M:I found a gray hair!
H:So?
M:IN MY EYEBROW!!
I set my alarm extra early so I have enough time to lay in bed & be angry about having to wake up
KIDS: *running around house screaming*
ME: Hey guys, wanna go on a picnic?
KIDS: Yay! Picnic!
ME: *tosses bag of chips* Go eat those outside.
*uses blood from wounds to write my killer’s name on the floor*
I…will be…avenged. NO! BAD DOG! DON’T LICK THAT! DADDY NEEDS JUSTICE!
Number of times husband has insisted a puzzle piece is missing: 434
Actual puzzle pieces missing so far: 0
Boss : Why Are You Late?
She : Heavy Traffic
Boss : Is that my fault?
She : Did I Blame You
[looking disappointed at the playboy mansion]
i was told there’d be bunnies
[Career Day]
Me: Money doesn’t buy happiness. However, it does buy tacos which make me happy. In conclusion, money does buy happiness.
Kids: *raise hands*
Me: I won’t be taking any questions.
Me: you know what’s sexy?
Mirror: no
please don’t be laundry in here, please don’t be laundry in here, please don’t be laundry in here…
-me opening the dryer
“What do your tattoos mean?” That I had $200 and no one stopped me
Me, when son comes for the weekend from college: I can’t wait to make a good dinner for him.
Me, when finding out his classes will be all online next quarter: Shit, now I have to cook more!
*shuts down road going both ways*
Right over here, officer. Here is where the accident happened.
*pulls tiny sheet over squirrel*
We thought our son was excited for us to attend Back-to-School night so we could meet his teacher…Turns out, his actual excitement was bc he couldn’t wait to show us the bathroom stall he had carefully chosen…“to do all the pooping in.”
Watch The Walking Dead with someone who’s super into it so every time a zombie appears you can pull the old, “Wait, who’s this now?”
Limbo is the only sport where being really bad at it means you’re raising the bar.

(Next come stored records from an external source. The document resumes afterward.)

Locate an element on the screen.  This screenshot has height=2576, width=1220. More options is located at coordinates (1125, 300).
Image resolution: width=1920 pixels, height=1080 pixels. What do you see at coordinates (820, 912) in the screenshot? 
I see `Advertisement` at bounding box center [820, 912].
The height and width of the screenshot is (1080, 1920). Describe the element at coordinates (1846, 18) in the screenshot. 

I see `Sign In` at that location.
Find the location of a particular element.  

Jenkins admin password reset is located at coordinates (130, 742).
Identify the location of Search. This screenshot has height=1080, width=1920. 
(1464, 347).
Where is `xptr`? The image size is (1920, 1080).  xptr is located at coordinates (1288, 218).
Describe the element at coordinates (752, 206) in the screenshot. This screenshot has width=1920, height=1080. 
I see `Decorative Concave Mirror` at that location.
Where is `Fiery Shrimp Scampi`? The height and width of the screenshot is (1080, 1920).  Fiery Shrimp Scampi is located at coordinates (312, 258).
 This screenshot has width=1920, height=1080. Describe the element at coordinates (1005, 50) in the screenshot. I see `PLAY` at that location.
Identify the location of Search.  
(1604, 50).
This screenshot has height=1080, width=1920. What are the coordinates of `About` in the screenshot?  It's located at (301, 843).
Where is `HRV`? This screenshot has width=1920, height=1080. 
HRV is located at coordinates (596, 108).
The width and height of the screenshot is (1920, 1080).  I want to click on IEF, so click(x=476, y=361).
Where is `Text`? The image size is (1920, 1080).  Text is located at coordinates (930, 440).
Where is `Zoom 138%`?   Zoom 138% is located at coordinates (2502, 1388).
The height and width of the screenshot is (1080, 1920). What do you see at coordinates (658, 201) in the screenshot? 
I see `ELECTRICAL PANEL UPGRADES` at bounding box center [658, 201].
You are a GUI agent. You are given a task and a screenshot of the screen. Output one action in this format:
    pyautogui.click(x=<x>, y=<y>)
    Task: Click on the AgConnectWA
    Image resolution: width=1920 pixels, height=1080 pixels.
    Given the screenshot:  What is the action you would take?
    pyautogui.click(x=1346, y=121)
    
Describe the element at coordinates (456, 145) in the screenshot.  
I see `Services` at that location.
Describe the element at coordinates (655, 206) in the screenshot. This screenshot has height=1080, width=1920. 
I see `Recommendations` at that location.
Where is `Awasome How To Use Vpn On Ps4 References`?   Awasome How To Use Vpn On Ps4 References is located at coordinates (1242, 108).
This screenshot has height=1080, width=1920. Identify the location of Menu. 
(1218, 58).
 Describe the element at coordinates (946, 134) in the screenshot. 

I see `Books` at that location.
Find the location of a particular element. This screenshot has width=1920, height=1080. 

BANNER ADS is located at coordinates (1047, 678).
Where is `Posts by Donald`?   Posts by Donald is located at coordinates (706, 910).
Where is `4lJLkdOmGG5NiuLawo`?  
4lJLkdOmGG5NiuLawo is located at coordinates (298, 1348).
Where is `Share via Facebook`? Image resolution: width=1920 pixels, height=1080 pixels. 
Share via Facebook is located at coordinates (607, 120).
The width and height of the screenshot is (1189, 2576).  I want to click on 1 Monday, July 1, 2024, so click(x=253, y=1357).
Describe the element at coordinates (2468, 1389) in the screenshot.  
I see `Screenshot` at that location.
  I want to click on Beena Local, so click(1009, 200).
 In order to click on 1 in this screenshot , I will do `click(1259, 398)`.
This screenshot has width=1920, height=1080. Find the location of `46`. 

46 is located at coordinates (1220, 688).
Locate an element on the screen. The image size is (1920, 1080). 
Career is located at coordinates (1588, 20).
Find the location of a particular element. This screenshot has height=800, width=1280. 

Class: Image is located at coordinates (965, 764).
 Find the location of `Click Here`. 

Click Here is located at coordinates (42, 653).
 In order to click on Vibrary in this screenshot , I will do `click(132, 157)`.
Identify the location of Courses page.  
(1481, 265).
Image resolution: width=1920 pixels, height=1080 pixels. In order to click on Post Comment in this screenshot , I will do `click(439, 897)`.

One of my greatest joys in life is when Jeff calls the vet to make an appointment and they ask for his name, and he says, Jeff. Then, they ask for our cat’s name, and I watch him gather his strength before he tells them, Baby Jeff.
Walked into the kitchen and saw my wife laughing while putting a banana in the garbage disposal so I think I’ll sleep in the other room.